(Supplied passage)
════════════════════
He would tune in to the mystery serial "The Edge of Night," followed by "Dark Shadows," a gothic soap opera complete with vampires and witches ---- and one of Best's favorites.

"I was totally into that," he says.

Best was hooked.

That deep-seated passion for soaps continued into his adult years, as he dreamed one day of becoming a soap opera scriptwriter.

He embarked on a career in teaching, but serendipity stepped in, and Best got his wish.

Now, he is a scriptwriter for CBS's "The Bold and the Beautiful," writing one episode a week from his cozy Fisher Park townhouse and e-mailing it to the studio. The soap won an Emmy for outstanding drama series this year. Best previously wrote for "The Young and the Restless" for 15 years, winning three Emmys and one Writers Guild of America Award.

This is Best's dream job.

His introduction to soaps

"My mom was a big fan of 'As the World Turns.' It came on at 1:30, and the house would literally stop while she watched 'As the World Turns.' And my sister and I would sit down and watch with her. The thing I liked about soaps were they were this one gigantic middle, you hopefully never had any end."

Big dreams

"I went on to college. In the back of my mind, I thought it would really be so cool to be able to do this but thinking I would never get the chance to do it. I was sane enough and rational enough to know I had to get something from my college degree. I decided to go into the classroom and teach.

"I ended up working in a group home for autistic kids here in Greensboro. I loved it so much that I went back and got my master's in special ed. Loved it, but on weekends and holidays, I would write sample scripts based off soaps I was watching at the time.

"I had a friend from undergraduate school who was working on her Ph.D. at the University of Kentucky at Lexington, and she just happened to become friends with the cousin to Kay Alden, who was co-head writer of "The Young and the Restless" at that time. I had a phone conversation with Kay. They didn't have any openings at the time, but she said, "Let's try it. We'll see where it goes." This was a gracious woman doing a very gracious thing.

So there was just this one fateful moment. I guess I had done six or seven sample scripts, and she called me and said, "This last script you sent is exactly what we want. Do another one like this, and we'll put you on a trial for air." It just so happened at that time, Bill Bell, who created "The Young and the Restless" was creating "The Bold and the Beautiful" for CBS. He was moving two of his writers over from "The Young and the Restless" over to "B&B." And so it created an opening on "Y&R," and so there you go.

The writing process

It's one whole episode (per week). Some weeks I could be assigned Tuesday, some weeks Thursday. You write all characters and all scenes.

We're trying to stay so far ahead because around Christmas, we'll take two weeks off, and again around Easter, we'll probably try to take three or four weeks off. There's not a lot of time off. We'll be writing our Christmas episodes in October. So it's kind of funny putting your head in that space.

The craft of writing soaps

Writing for soaps is a very unique kind of skill. It's as much a craft as it is a talent, because you have to intuit a lot in terms of the kind of storytelling, and you can't be so independently original that your shows don't mesh with the scriptwriter who comes before or after you. The sound, the rhythm, the pacing, it all has to be seamless.

When I first started out, the shows were much more character driven. It gave you a chance to like or dislike them. Now, I don't think audiences necessarily get that because the soaps are so busy moving plot, trying to get somebody clicking on the remote.
════════════════════
(Supplied entries)
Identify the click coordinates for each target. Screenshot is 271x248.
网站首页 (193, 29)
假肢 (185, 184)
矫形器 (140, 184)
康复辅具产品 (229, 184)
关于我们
════════════════════
(Problem 1)
According to the soap opera scriptwriter profile, which show did Best write for before "The Bold and the Beautiful," and for how many years?
(Problem 2)
Continue the soap opera scriptwriter profile from its final sentence onward, keeping the first-person interview voice.

(Answer 1)
"The Young and the Restless," for 15 years.

(Answer 2)
Scenes he loves to write

I tend to love to write the really emotional scenes, the love, the romantic stories. I also love to write the comedy part, the camp part; I love the over-the-top stuff. That's really easy and fun to write. The emotional stuff requires really digging in and embedding yourself in the characters and really feeling what they're feeling and being able to translate that to the audience.

Research: from in vitro to vegan fashion

I learned so much on this show. Like, we're doing an in vitro story and you go on the Internet, and you're scouring about the procedures and how all this is done. &ellipses; Especially since the show is set in L.A. and it's with dueling fashion houses. I'm not a big fashion icon so anything, like in the paper Sunday there was an article on vegan fashions, and I'm just scouring that thinking, "I wonder how we can work in vegan fashion?" because we're actually creating a green clothing line with one of the fashion houses.

His favorite soap character

Brooke is really my character I love to write. I love Brooke because she thinks with her heart, not her head. She can justify anything, given that love has motivated her to do it. And I'm going "Brooke, love can't justify everything," but somehow she can make me believe it. I love Bridget. I love those kind of good, decent, moral characters who find themselves in these horrible fixes through no fault of their own.

Getting attached to characters

When I left "Y&R," the period of adjustment was hard for me. It was hard to sit down after you had written for a show for 15 years and you no longer knew what was happening to those characters. It's sort of this withdrawal ---- this addiction you have.

Now I feel very protective and territorial with those characters on "B&B." You learn to love this little group of people that you worked with, that you have in your head all these weeks of a year. You get angry with them. You get frustrated with them. Oftentimes, it's like a puzzle trying to get them out of these fixes they've gotten into.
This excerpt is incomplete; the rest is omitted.